Content starts

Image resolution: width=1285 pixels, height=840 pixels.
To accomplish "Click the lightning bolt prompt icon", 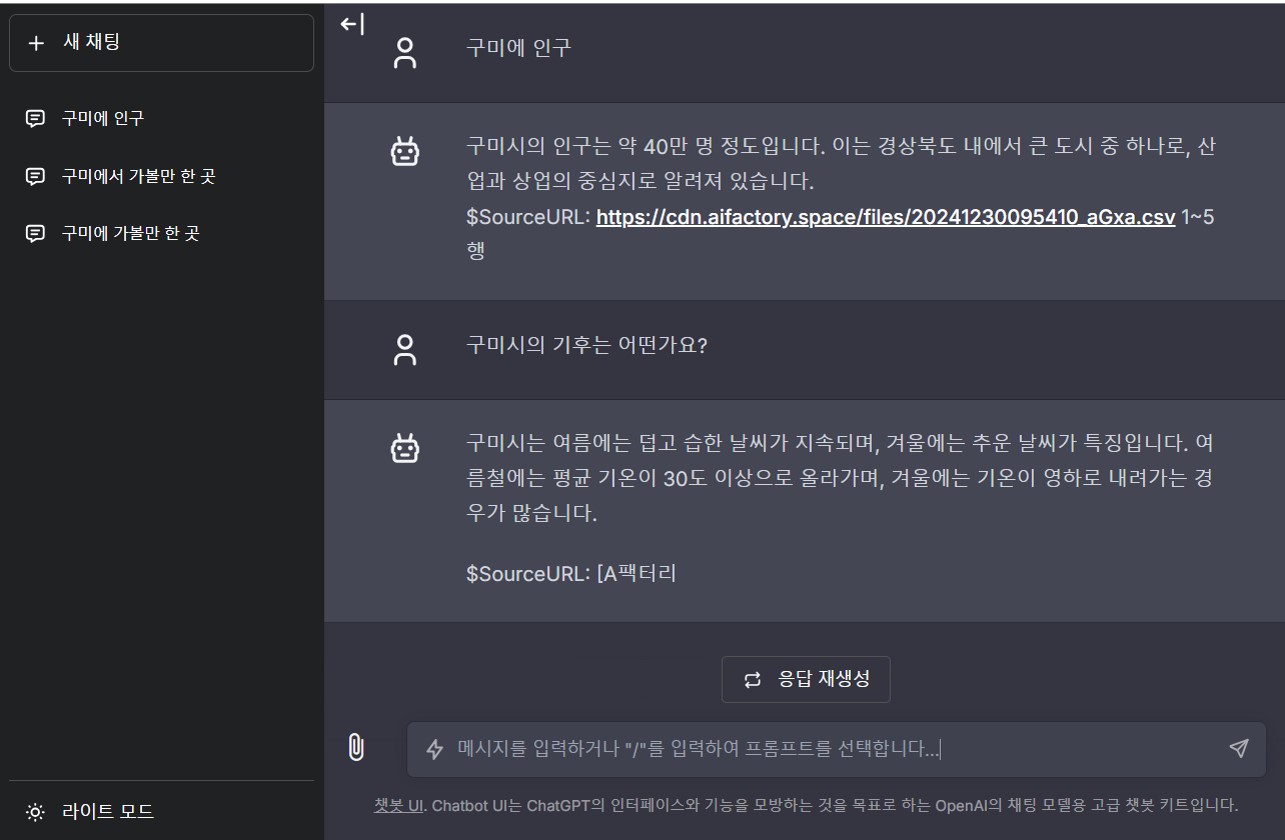I will pyautogui.click(x=435, y=749).
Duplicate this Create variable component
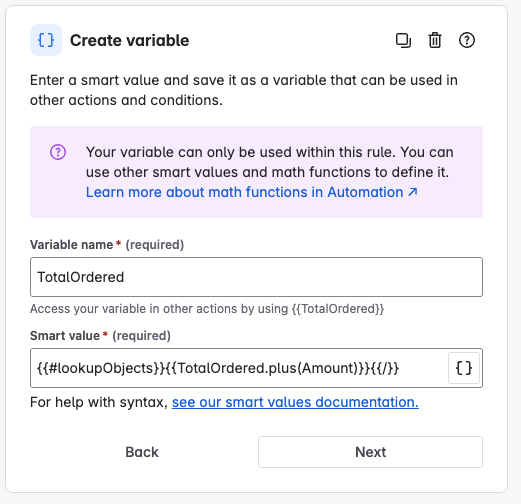The image size is (521, 504). pyautogui.click(x=403, y=41)
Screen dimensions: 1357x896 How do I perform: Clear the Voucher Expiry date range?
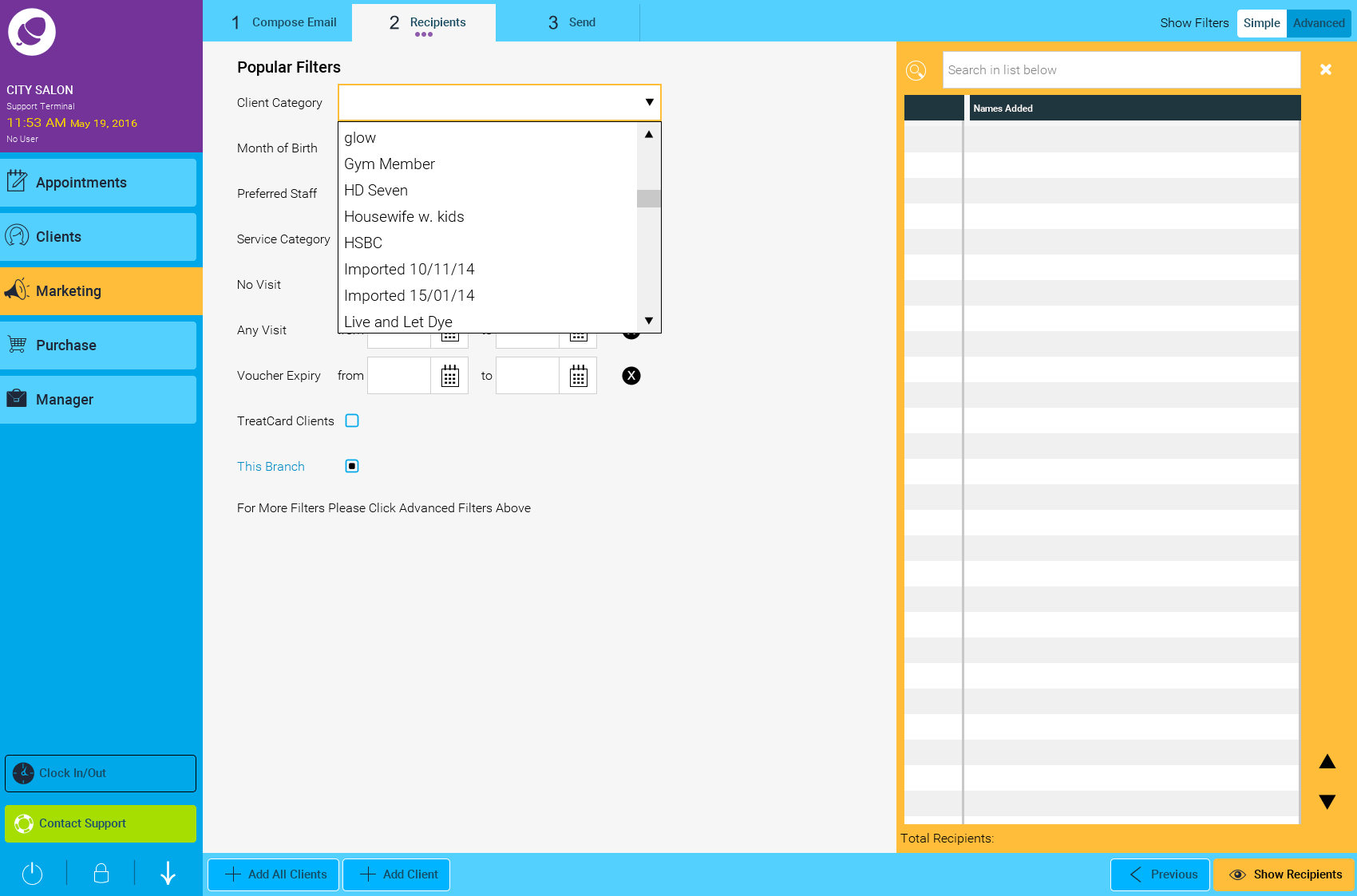click(x=631, y=376)
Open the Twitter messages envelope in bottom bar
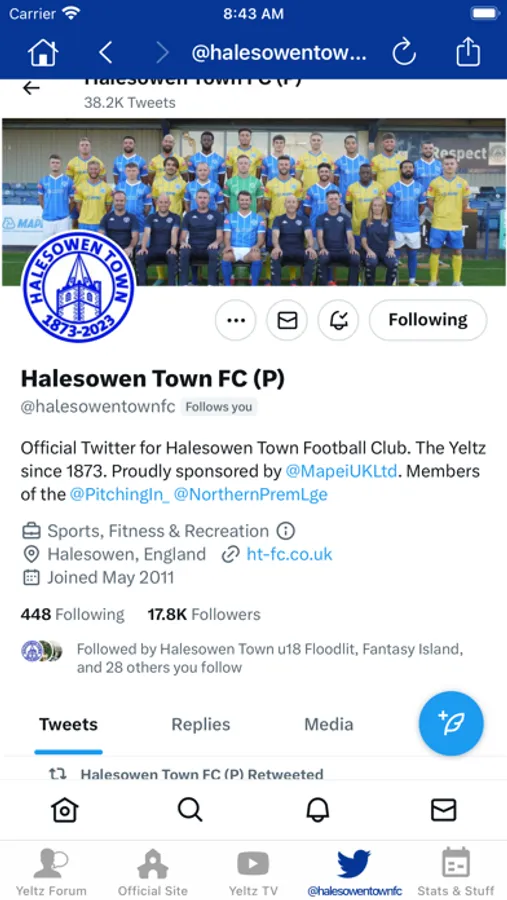This screenshot has height=900, width=507. tap(443, 810)
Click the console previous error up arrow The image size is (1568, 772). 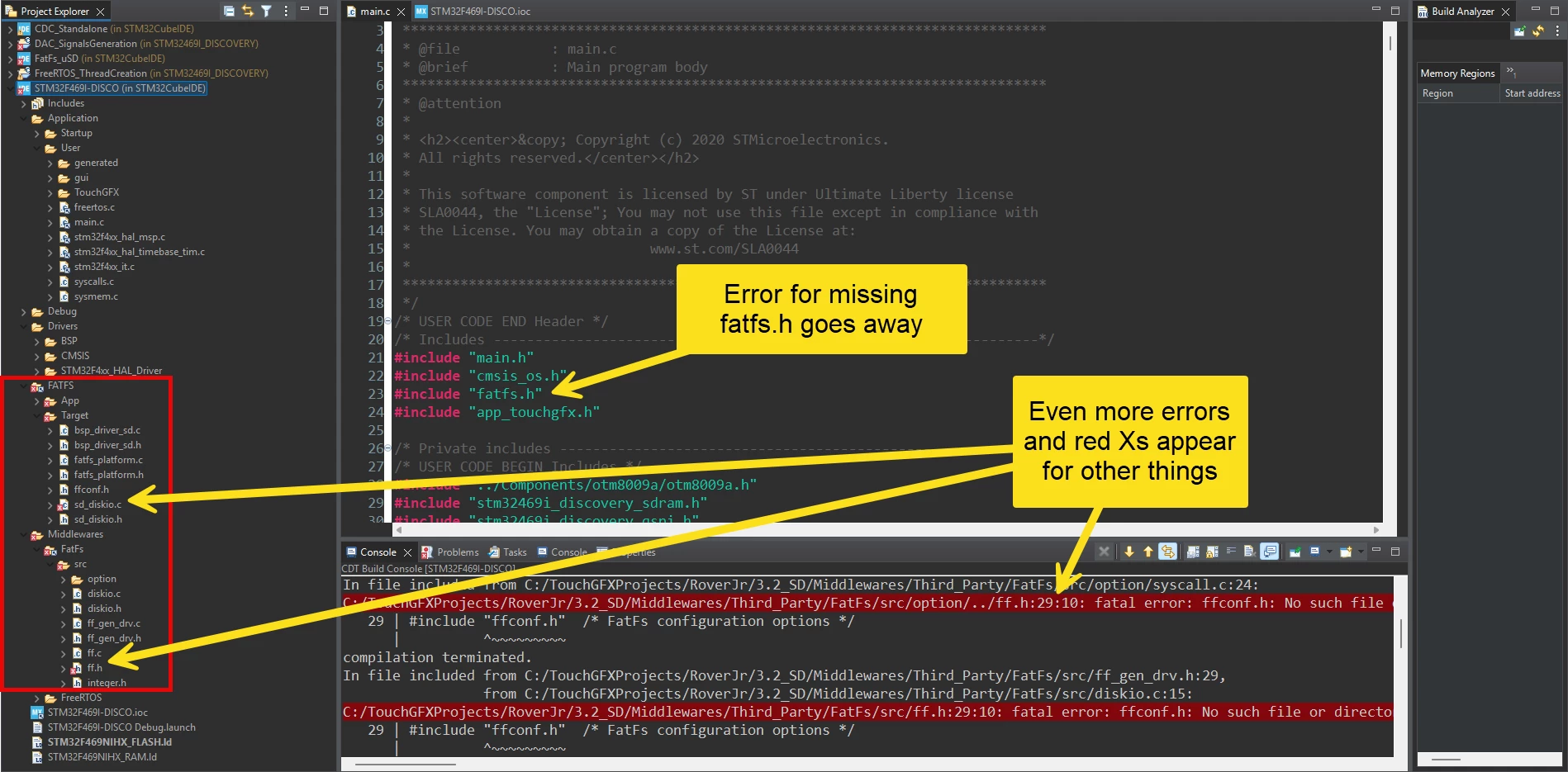[1148, 552]
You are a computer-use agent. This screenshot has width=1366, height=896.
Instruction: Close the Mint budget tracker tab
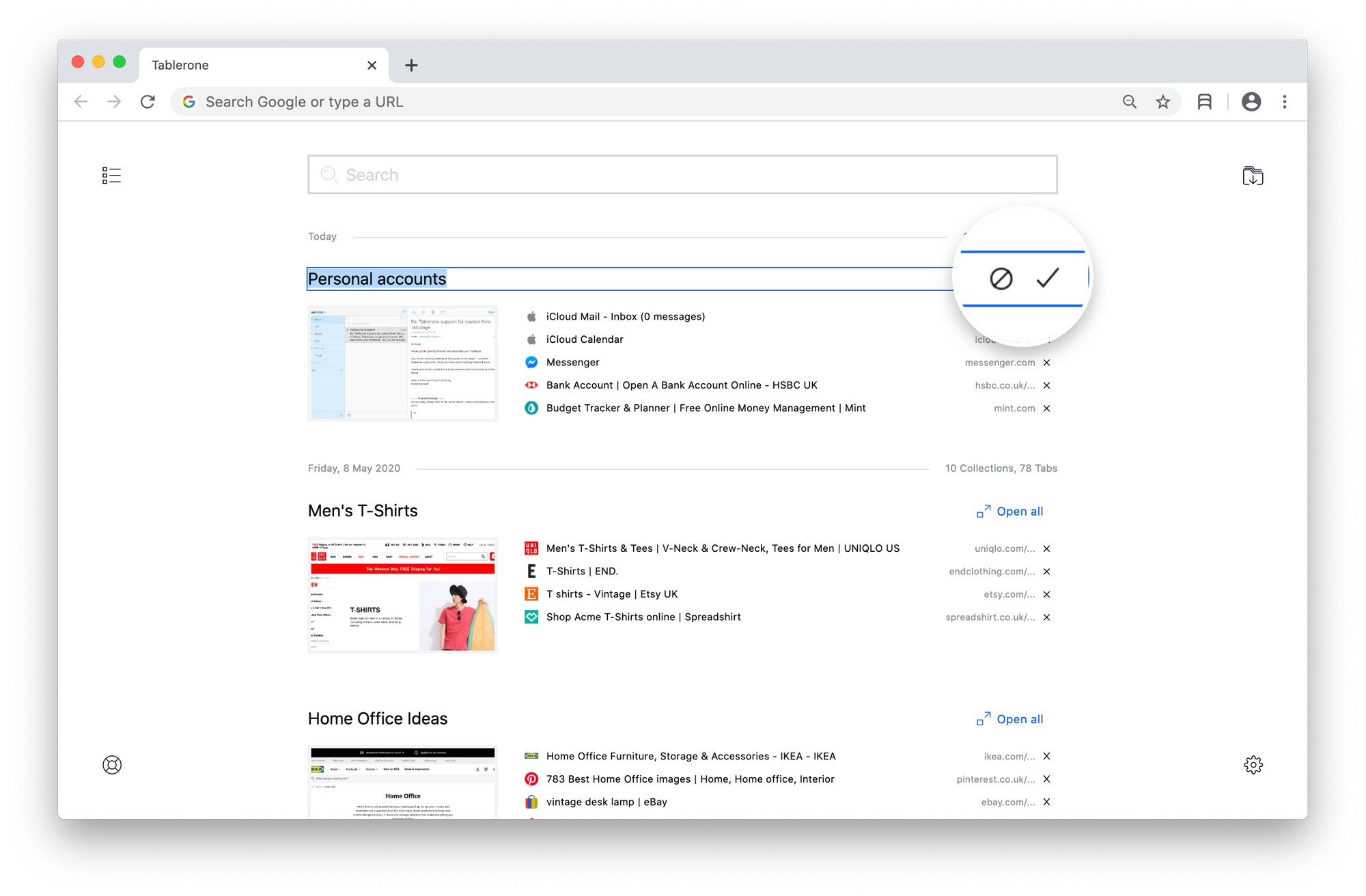coord(1048,408)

Content ends

Action item:
Please output, exactly and with no pictures, only the lines from the one containing "You are a computer-use" through the final line of the records above.

Solved exercise:
You are a computer-use agent. This screenshot has width=1366, height=896.
Instruction: Close the Mint budget tracker tab
coord(1048,408)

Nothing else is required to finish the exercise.